According to the Busan District Court, Lee, who was indicted on charges of violating the Act on the Aggravated Punishment of Specific Crimes (bribery, mediation of bribery, embezzlement of bribery), was sentenced by the Criminal Division 5 of the Busan District Court (Chief Judge Kwon Ki-cheol) on the 11th to 3 years and 6 months in prison and a fine of 30 million won.
Additionally, 51 million won was confiscated, and he was acquitted on the embezzlement charge. The prosecution had requested a sentence of 6 years in prison, a fine of 60 million won, and confiscation of 66 million won at the sentencing hearing held in November last year.
Lee was prosecuted on charges of receiving 30 million won in exchange for facilitating parole and special visits for Lee Mo, former chairman of the Busan Port Labor Union, who was arrested for recruitment corruption while Lee was serving as the head of the Busan office of the National Human Rights Commission in 2012, and 20 million won in collusion with union executives as a bribe for promotion to union leader.

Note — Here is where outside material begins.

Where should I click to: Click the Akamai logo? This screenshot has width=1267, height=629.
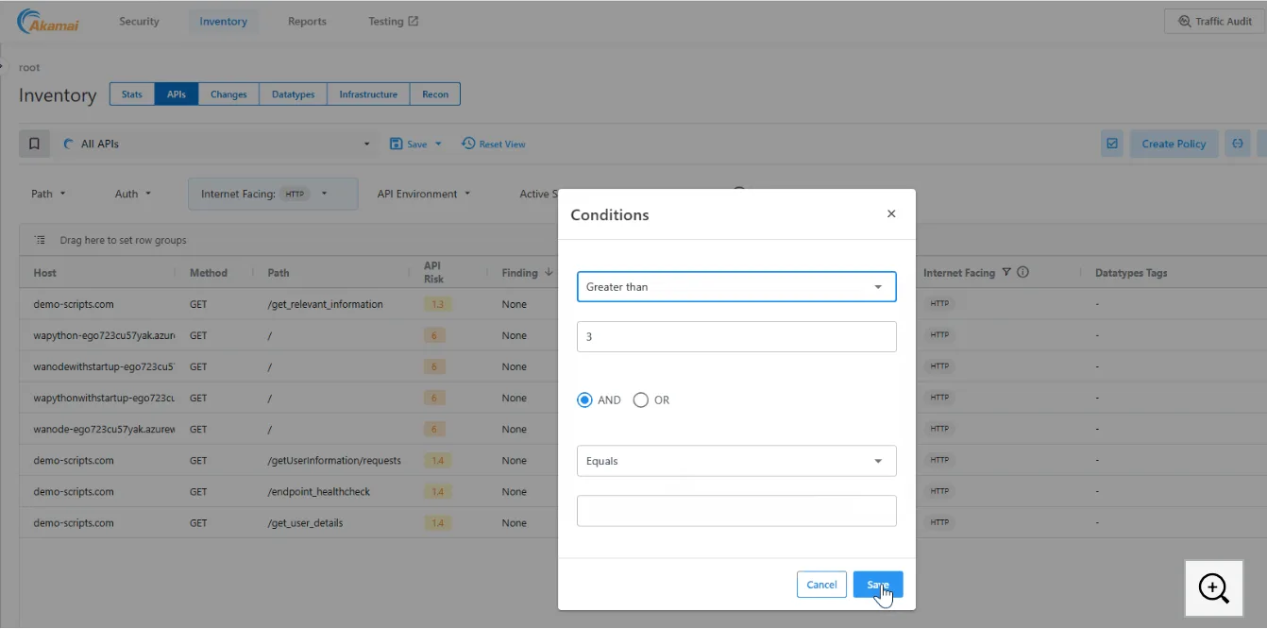46,20
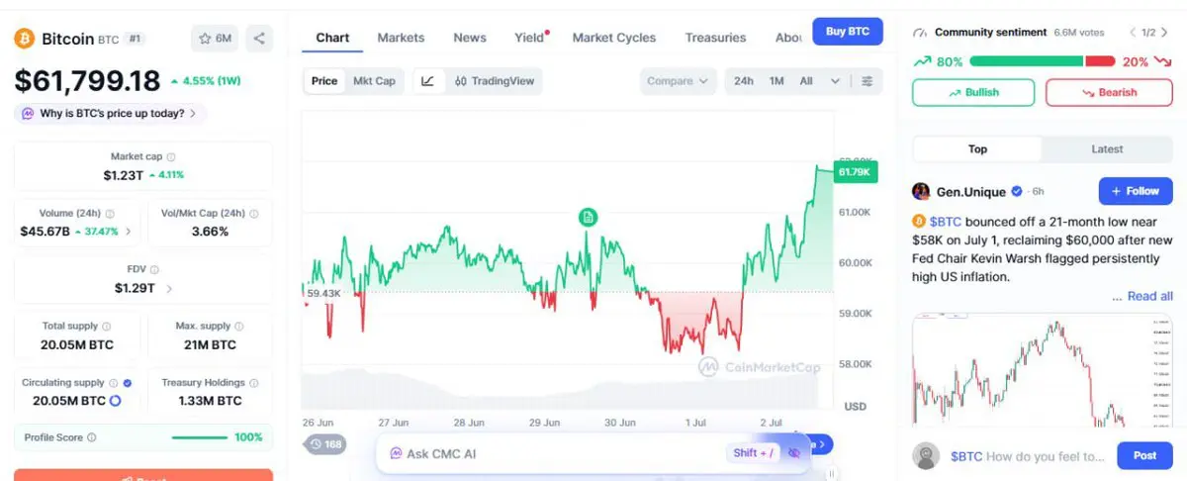Click the news document marker on chart
The image size is (1187, 481).
click(x=588, y=217)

Lee was appointed as a level 4 secretary equivalent at the National Human Rights Commission in September 2005 and served as the head of the Busan office of the Human Rights Commission from around that time until January 2015. While serving as the head, he oversaw all tasks including visits to detention facilities such as local prisons, counseling, receiving complaints, investigating and remedying human rights violations in detention facilities.
During this time, it was revealed that he received 30 million won in cash contained in a shopping bag at a coffee shop in Dong-gu, Busan, in August 2012, after receiving repeated requests from executives of the Busan Port Labor Union for imprisonment convenience and parole of the former chairman Lee.
Afterward, he was dispatched for training at the Korea National Defense University and worked as an executive in the Human Rights Commission's Policy Education Bureau from January 2016, but was suspended from his position in May last year after this case surfaced.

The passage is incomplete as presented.